Temporal development and collapse of an Arctic plant-pollinator network
1 Ecole Centrale Paris, Grande Voie des Vignes, F-92 295 Chatenay-Malabry Cedex, France
2 Bioinformatics Research Centre, Aarhus University, C. F. Mollers Alle 8, Building 1110, DK-8000 Aarhus C, Denmark
3 Department of Biological Sciences, Aarhus University, Ny Munkegade, Building 1540, DK-8000 Aarhus C, Denmark
BMC Ecology 2009, 9:24 doi:10.1186/1472-6785-9-24Published: 4 December 2009
The temporal dynamics and formation of plant-pollinator networks are difficult to study as it requires detailed observations of how the networks change over time. Understanding the temporal dynamics might provide insight into sustainability and robustness of the networks and how they react to environmental changes, such as global warming. Here we study an Arctic plant-pollinator network in two consecutive years using a simple mathematical model and describe the temporal dynamics (daily assembly and disassembly of links) by random mechanisms.

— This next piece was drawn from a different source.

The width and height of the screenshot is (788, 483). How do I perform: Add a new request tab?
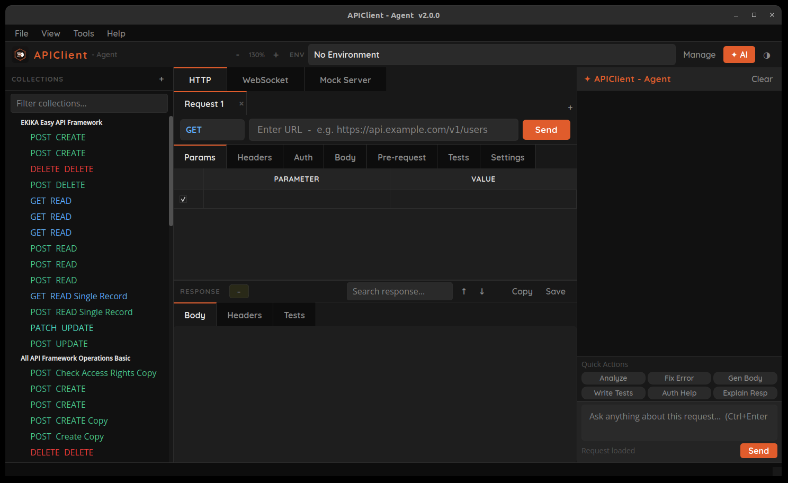coord(570,108)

We develop a mathematical model with parameters governed by the probabilities for entering, leaving and making connections in the network and demonstrate that A. The dynamics is described by very similar parameters in both years despite a strong turnover in the composition of the pollinator community and different climate conditions, B. There is a drastic change in the temporal behaviour a few days before the end of the season in both years. This change leads to the collapse of the network and does not correlate with weather parameters, C. We estimate that the number of available pollinator species is about 80 species of which 75-80% are observed in each year, D. The network does not reach an equilibrium state (as defined by our model) before the collapse set in and the season is over.
We have shown that the temporal dynamics of an Arctic plant-pollinator network can be described by a simple mathematical model and that the model allows us to draw biologically interesting conclusions. Our model makes it possible to investigate how the network topology changes with changes in parameter values and might provide means to study the effect of climate on plant-pollinator networks.